This is an extremely odd story (to me anyway) and probably completely obscure to most folk. (Inside Housing 12 August). Daventry Council transferred its 3100 homes and housing staff to Daventry & District Housing Association. Despite there being an explicit clause in the transfer agreement that the Council will be responsible for making up the deficit in the (LGPS) pension schemes up to the point of transfer, the Council later went to the high court and claimed solicitors made a "mistake" and both parties were liable.

The High court kicked out the case on the seemingly very logical grounds that D&D HA had never made any plans to pay the deficit or put it in their business plan.

Apart from the legal arguments about who did and said what – there is a basic pension governance issue at stake. Why should a new organisation be responsible for a pension deficit run up before it even existed? Daventry Council before transfer would have had the legal responsibility for trying to make sure that the pension scheme (part of Northamptonshire LGPS) was properly funded and investments handled properly before transfer.

After transfer the housing association as an “admitted body” would then be “responsible” and it would be up to them to play its part in making sure that the scheme was run properly and they would liable for any funding shortage.

The impact on residents (and staff) in a small housing organisation of dealing with an unplanned £2.4 million shortfall could have been disastrous.

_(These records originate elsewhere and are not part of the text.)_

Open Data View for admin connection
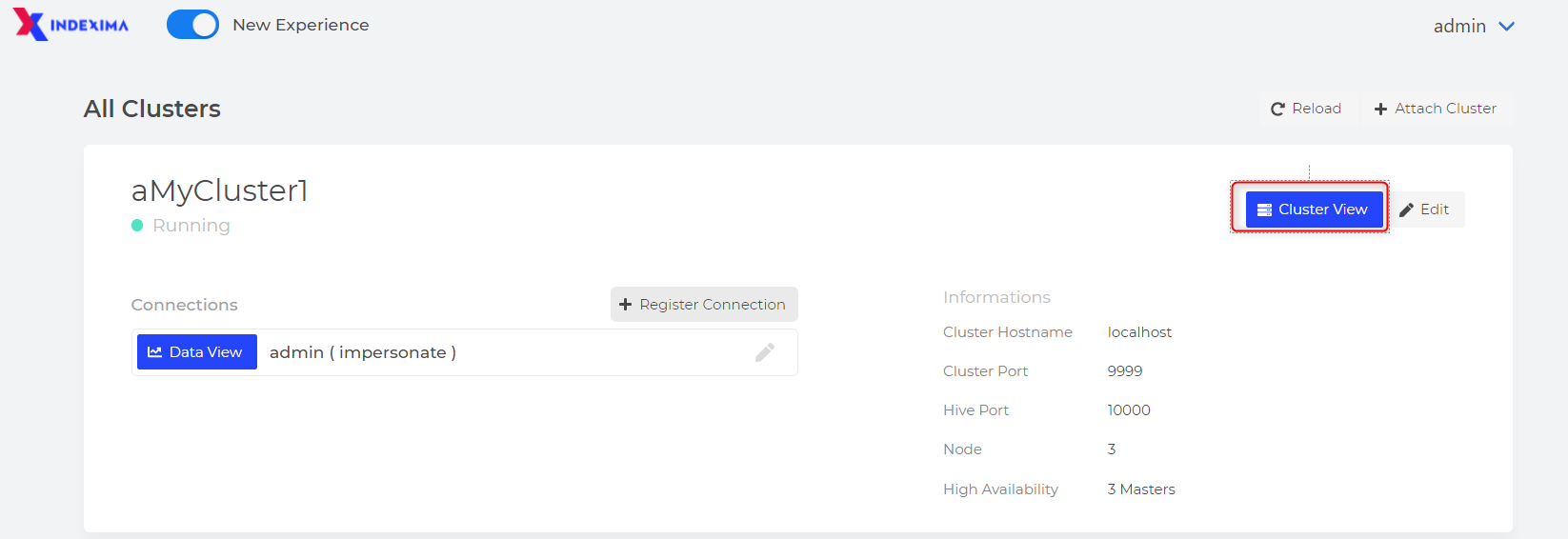The image size is (1568, 539). (196, 352)
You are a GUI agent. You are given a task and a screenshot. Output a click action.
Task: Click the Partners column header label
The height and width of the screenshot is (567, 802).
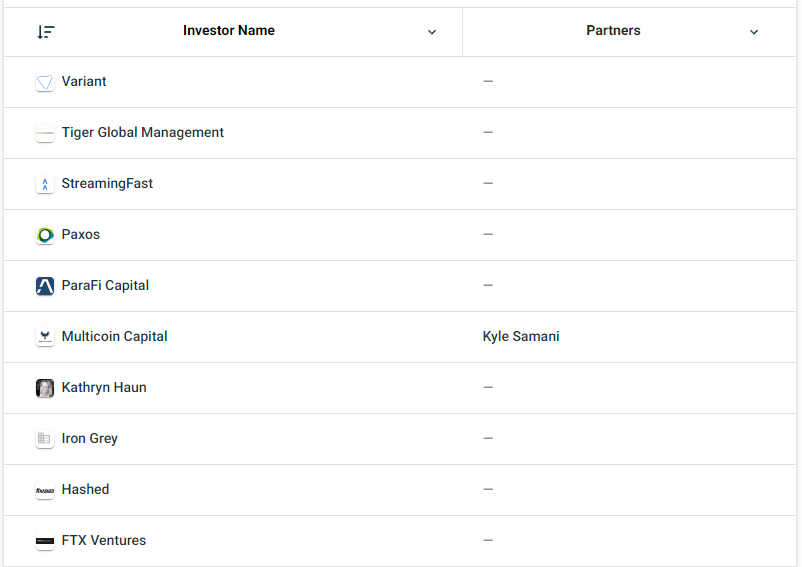pyautogui.click(x=613, y=31)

Yet another reason why staff members of pensions schemes (who are the real beneficial owners) should be fully engaged in all aspects of their governance.

Wednesday, July 7, 2010

Public Sector Pensions Commission Minitrue


More choking on my branflakes this morning listening to the latest rubbish on "Today" from the so-called "Public Sector Pensions Commission" - and it being called an "independent report"! 

Checkout out the TUC blog Touchstone for the truth of the matter.  The Institute of Directors are hardly impartial on this issue.

As pointed out elsewhere would the BBC refer to a report by TUC on bankers' pay as being "independent"?

Friday, June 18, 2010

UNISON NDC 2010: Defending the Local Government Pension Scheme

On Wednesday morning there was a debate on Defending the LGPS.  I posted about this excellent UNISON Labour Link leaflet on the threat to our pensions just before the General Election.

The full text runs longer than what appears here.